Write findings to bots/review-performance.md with severity levels.")
Task(subagent_type: "docs-reviewer",
description: "Documentation accuracy review",
run_in_background: true,
prompt: "Ensure performance changes are documented correctly.
Write findings to bots/review-docs.md with severity levels.")
Task(subagent_type: "architect-reviewer",
description: "Architecture and design review",
run_in_background: true,
prompt: "Evaluate if optimizations maintain good architecture.
Write findings to bots/review-architecture.md with severity levels.")
Task(subagent_type: "code-reviewer",
description: "Comprehensive code quality review",
run_in_background: true,
prompt: "Deep review of optimization quality and maintainability.
Write findings to bots/review-code-quality.md with severity levels.")
Task(subagent_type: "golang-pro",
description: "Go-specific code review",
run_in_background: true,
prompt: "Review Go optimizations for idiomatic patterns.
Write findings to bots/review-go.md with severity levels.")
Task(subagent_type: "debugger",
description: "Bug diagnosis and debugging review",
run_in_background: true,
prompt: "Analyze optimized code for potential bugs:
- Race conditions introduced by concurrency optimizations
- Resource leaks from performance changes
- Logic errors in optimized algorithms
Write findings to bots/review-debug.md with severity levels.")
Task(subagent_type: "error-detective",
description: "Error pattern analysis review",
run_in_background: true,
prompt: "Review error handling in optimized code:
- Error handling consistency in performance-critical paths
- Failure recovery patterns in optimized code
- Timeout and deadline handling
Write findings to bots/review-errors.md with severity levels.")
After all 9 agents complete, consolidate findings into bots/review.md.

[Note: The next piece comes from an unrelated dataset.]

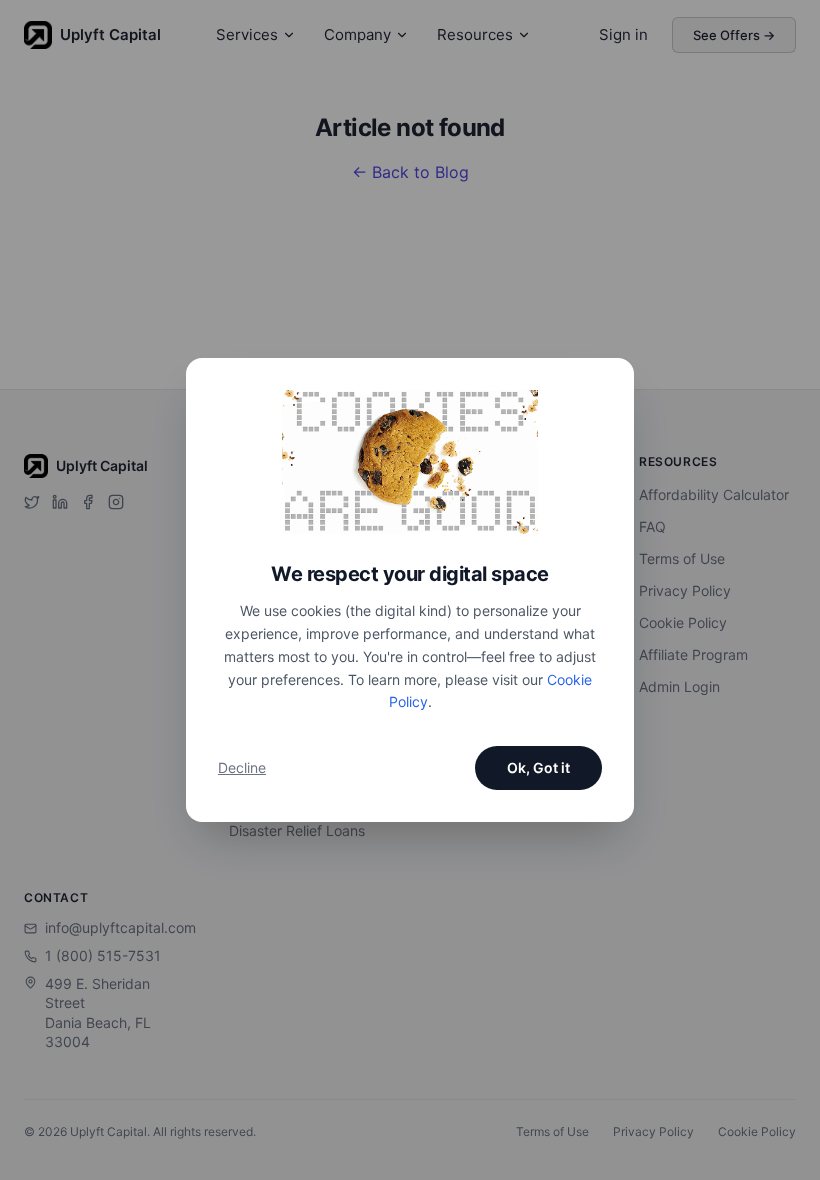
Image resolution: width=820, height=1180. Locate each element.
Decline (242, 767)
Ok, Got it (538, 767)
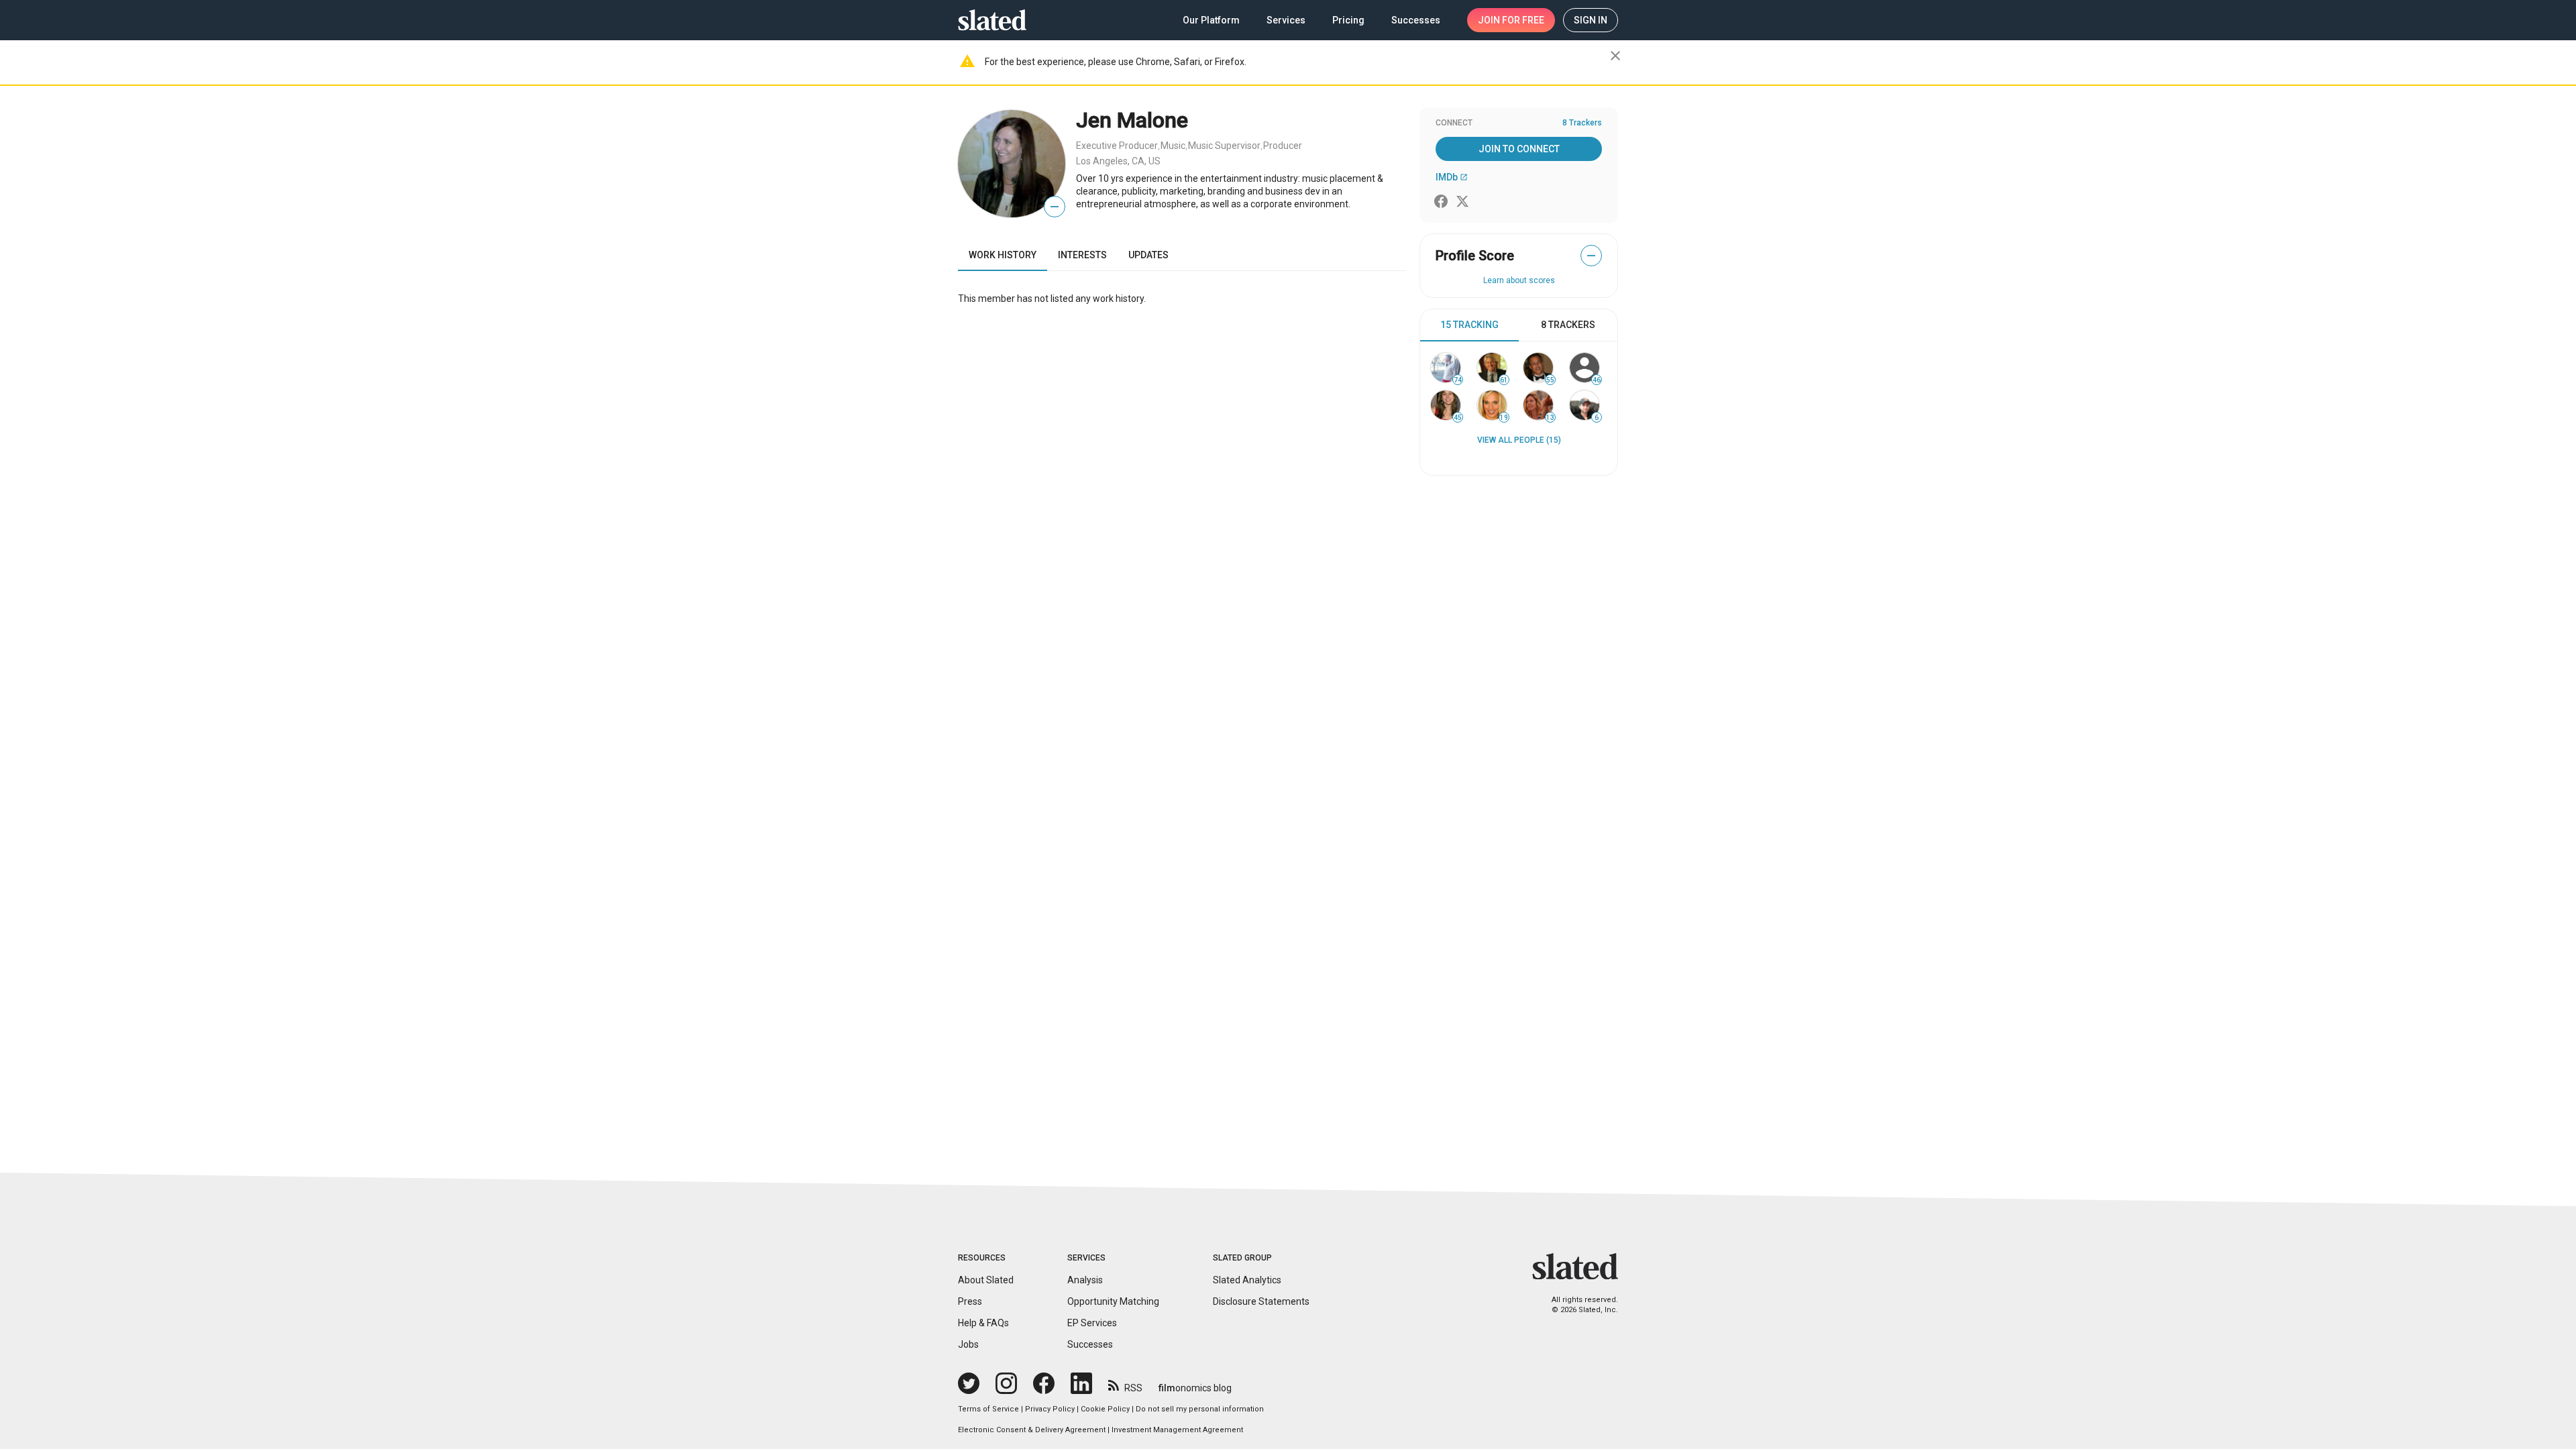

Output: bots/review.md (consolidated report)
Decision:
- •No issues → COMMIT
- •Issues found → OPTIMIZE (fix issues before commit)
Phase 7: COMMIT
Create commit with metrics:
git commit -m "perf: optimize [component] Improvements: - Speed: [before] → [after] ([X]% faster) - Memory: [before] → [after] ([X]% reduction) Co-Authored-By: Claude Sonnet 4.5 <noreply@anthropic.com>"
Phase 8: MONITOR
Monitor CI performance tests.
If failures: Loop to ANALYZE
Phase 9: COMPLETE
Optimization complete! Performance targets met.